◆ DATA SUPPLIED
━━━

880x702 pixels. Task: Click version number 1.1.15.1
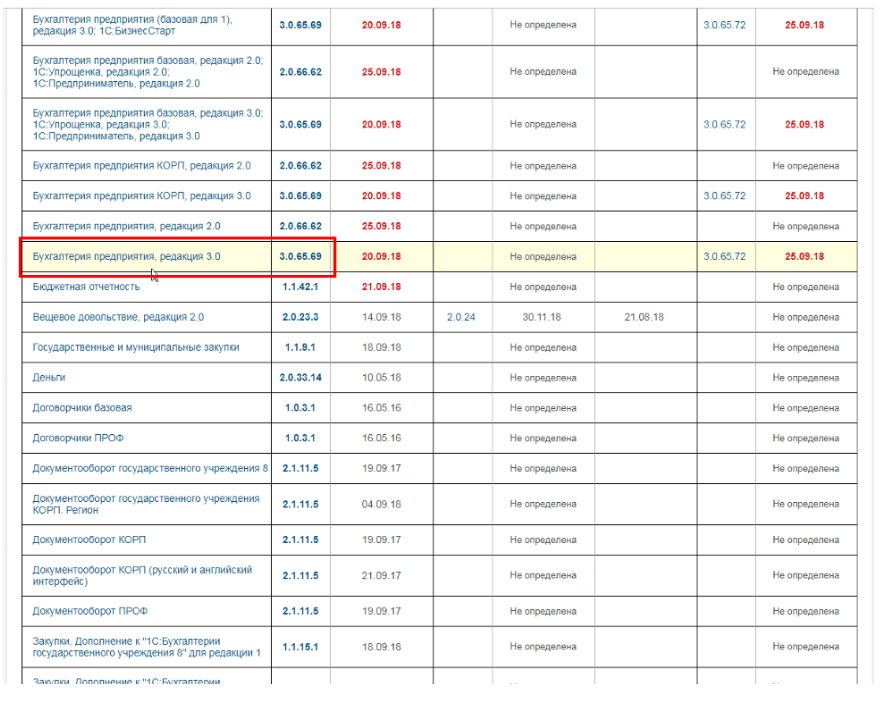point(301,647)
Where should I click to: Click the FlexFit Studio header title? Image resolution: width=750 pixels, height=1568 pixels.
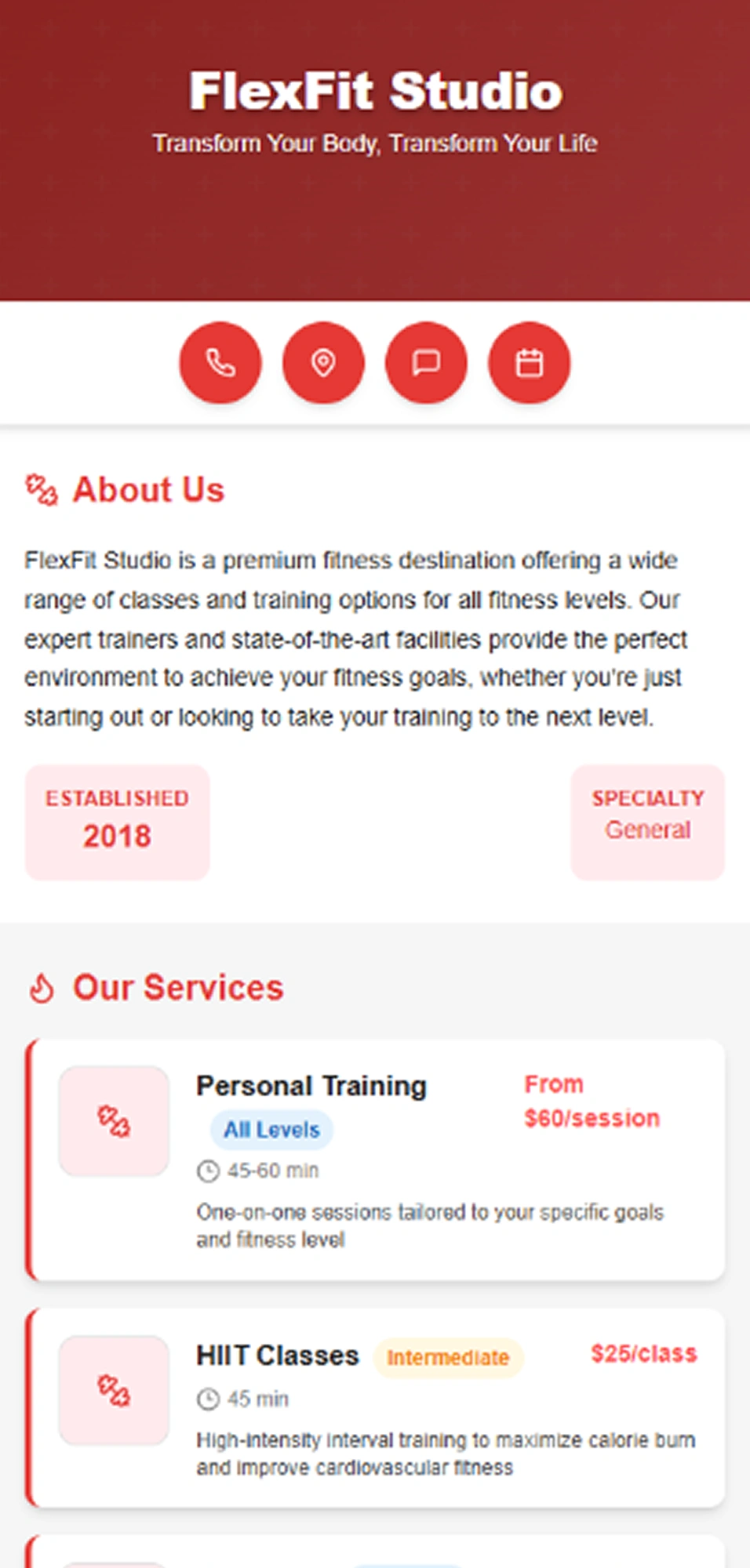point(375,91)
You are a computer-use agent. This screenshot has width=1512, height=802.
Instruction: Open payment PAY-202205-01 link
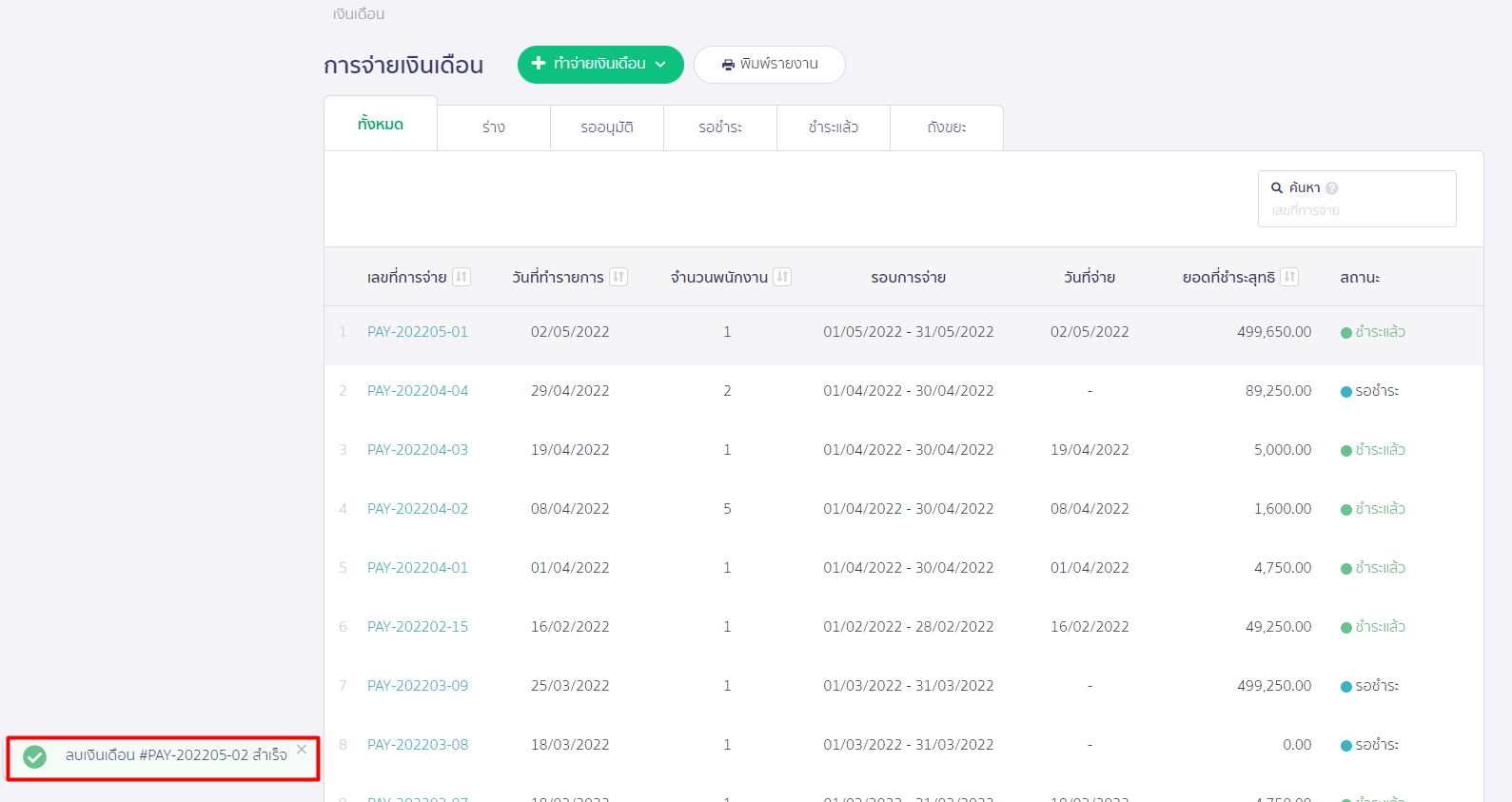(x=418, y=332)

━━━

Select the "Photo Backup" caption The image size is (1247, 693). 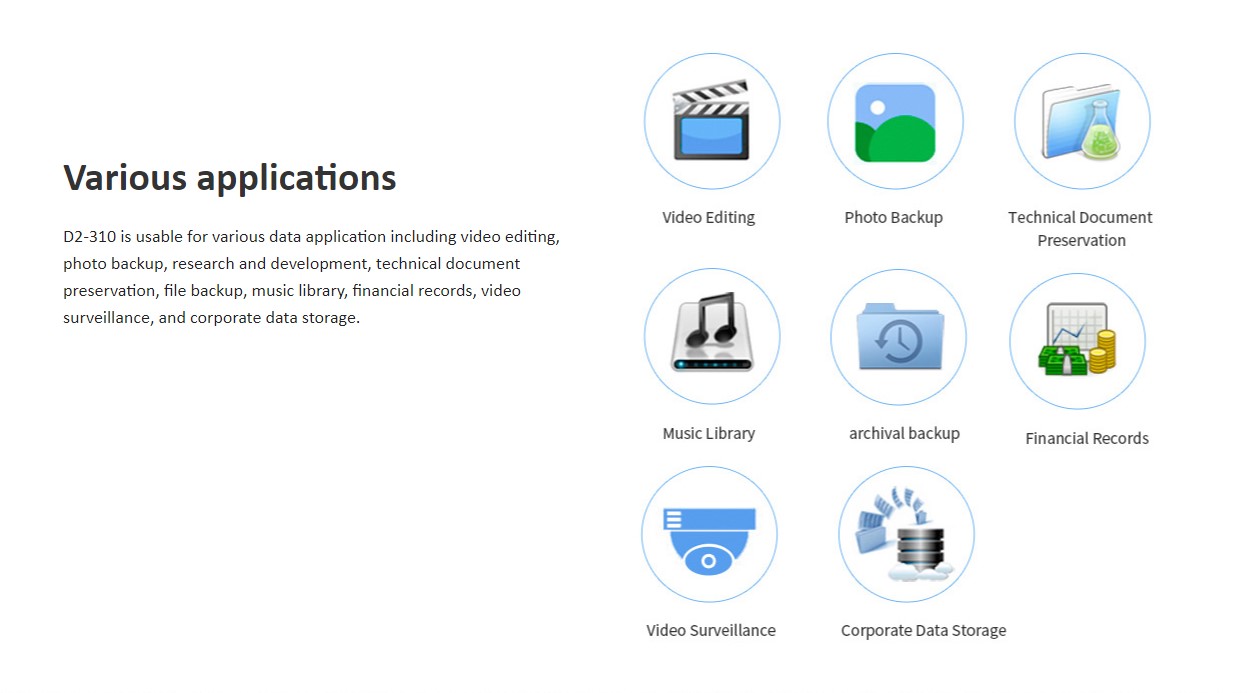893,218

━━━

Reproduce the entries from the line containing "You are a computer-use" up to and including the line containing "(x=418, y=332)", omitting the pictures.

◆ WRITTEN SOLUTION
You are a computer-use agent. This screenshot has width=1512, height=802.
Instruction: Open payment PAY-202205-01 link
(x=418, y=332)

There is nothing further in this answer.